Now Broadway gets a mobile broadside from Richard Griffiths
He was the scourge of the rude and absent-minded theatregoer in London. Now the actor Richard Griffiths has turned his ire on audiences in New York. When mobile phone calls disrupted Wednesday's matinee of The History Boys for the third time, the actor known for his roles in the films Harry Potter and Withnail and I threatened to quit the stage.
He warned that if such bad behaviour continued, he and his co-star Clive Merrison, who plays the ambitious headmaster to Griffiths' maverick teacher in Alan Bennett's award-winning play, would not continue.
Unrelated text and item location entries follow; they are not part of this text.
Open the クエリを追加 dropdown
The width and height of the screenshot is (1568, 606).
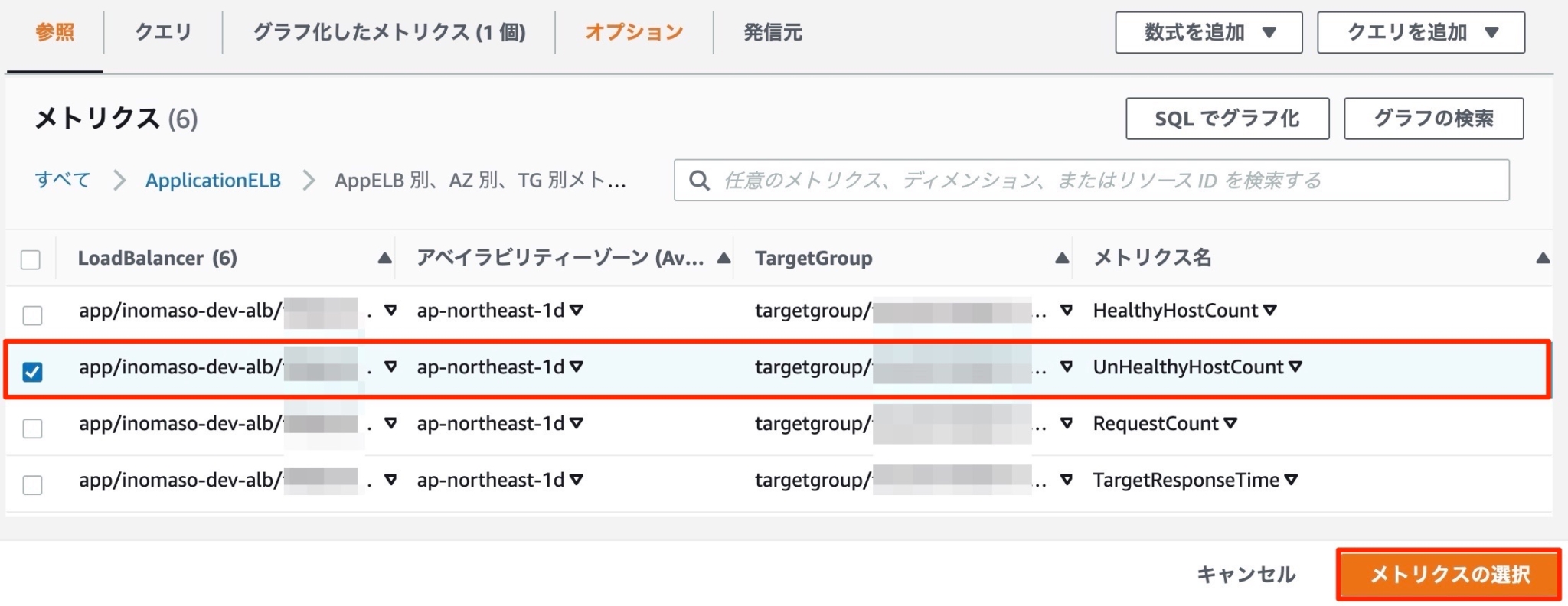[x=1420, y=32]
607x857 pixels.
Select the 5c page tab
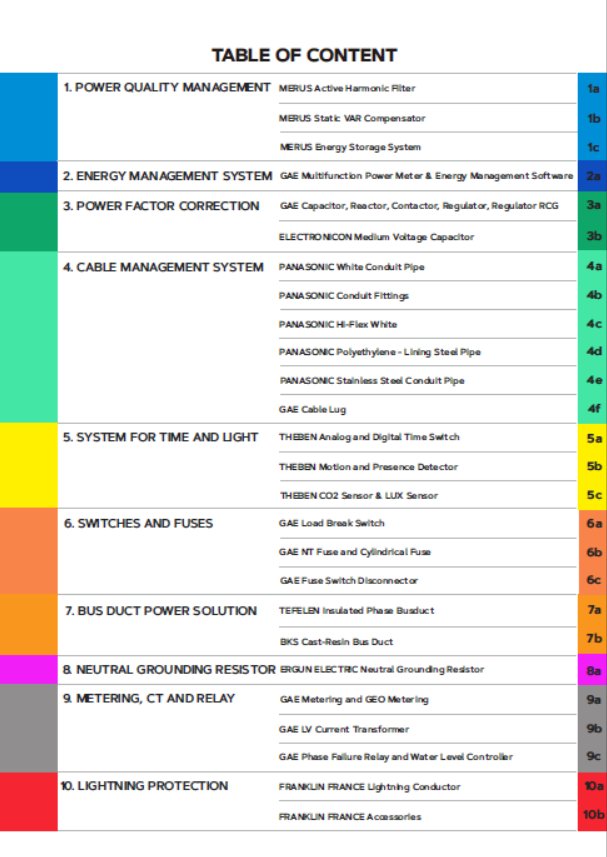[x=593, y=495]
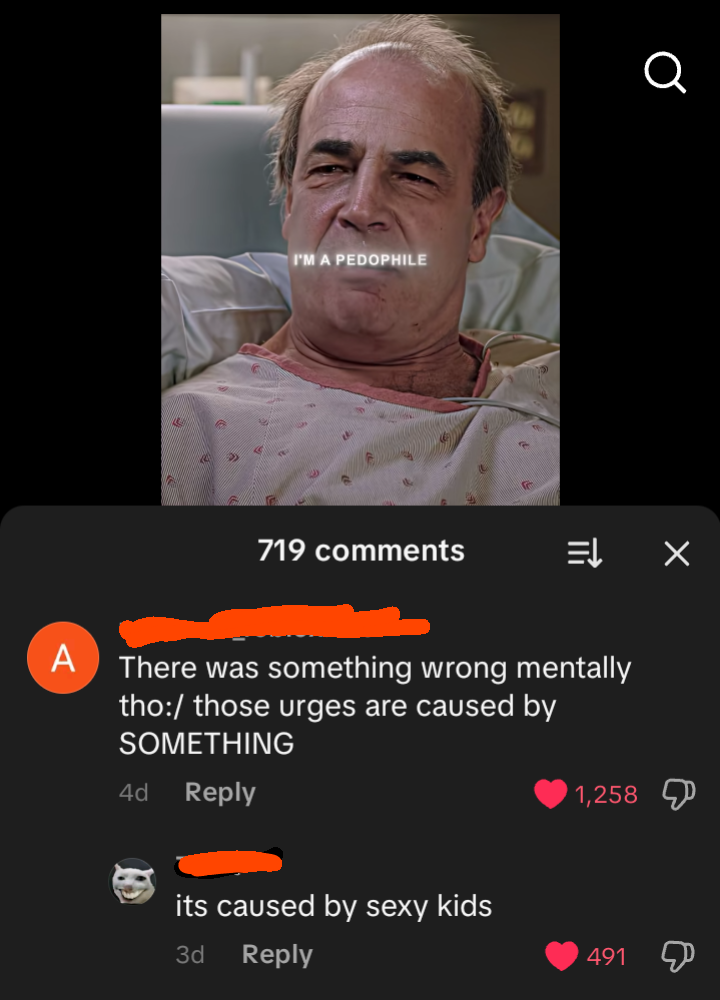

"You should be ashamed of yourselves," he told the audience. "I am not going to compete with these electronic devices. You were told to turn them off by the stage manager, you were told it was against the law." He is reported to have added: "We're going to start this scene again. If we hear one more phone go off, we'll... quit this afternoon's performance. You have been warned."
Insiders at the production at the Broadhurst Theatre insisted the outburst was polite. The producers themselves sought to play down the incident and made no comment. But Griffiths' broadside followed similar irritation in the UK when he halted performances at the National Theatre and, later, at the Wyndham's in the West End, when the hit play was interrupted.
In the West End, he eventually asked a female phone offender to leave the theatre, whereupon the audience gave him a standing ovation. It was a question of respect, he said at the time. "It's like delinquent youths on the street and the attitude of people on trains - people just do not think about the other person's point of view any more and mobile phones going off in the theatre are part of the problem."
On a previous occasion, at the National, it was subsequently suggested that a man who was asked to leave when his mobile rang repeatedly was deaf and had not heard it.
Richard Griffiths is not the only performer to have spoken out on the subject. Kevin Spacey, artistic director of the Old Vic in London, stressed there was a degree of behaviour that he expected in the theatre. "It's a phone-free zone. We don't want them ringing and we certainly don't want them ringing and people ignoring them and pretending it's not theirs."
Christopher Hitchens, the journalist and author, made clear his disapproval of mobile interruptions at the Hay-on-Wye literary festival at the weekend. "We know where you are. We know where your children are," he said, glowering menacingly.
Alistair Smith, of The Stage newspaper, said while nearly all theatres requested audiences to switch off their mobiles, interruptions were fairly regular. "Actors are planning to lobby government to legalise the use of electronic screening devices to block mobile phone signals from theatres," he said.
"As far as I understand it, the use of screening would be a good way to avoid both the interruption for the actor and the embarrassment for the person whose phone has gone off."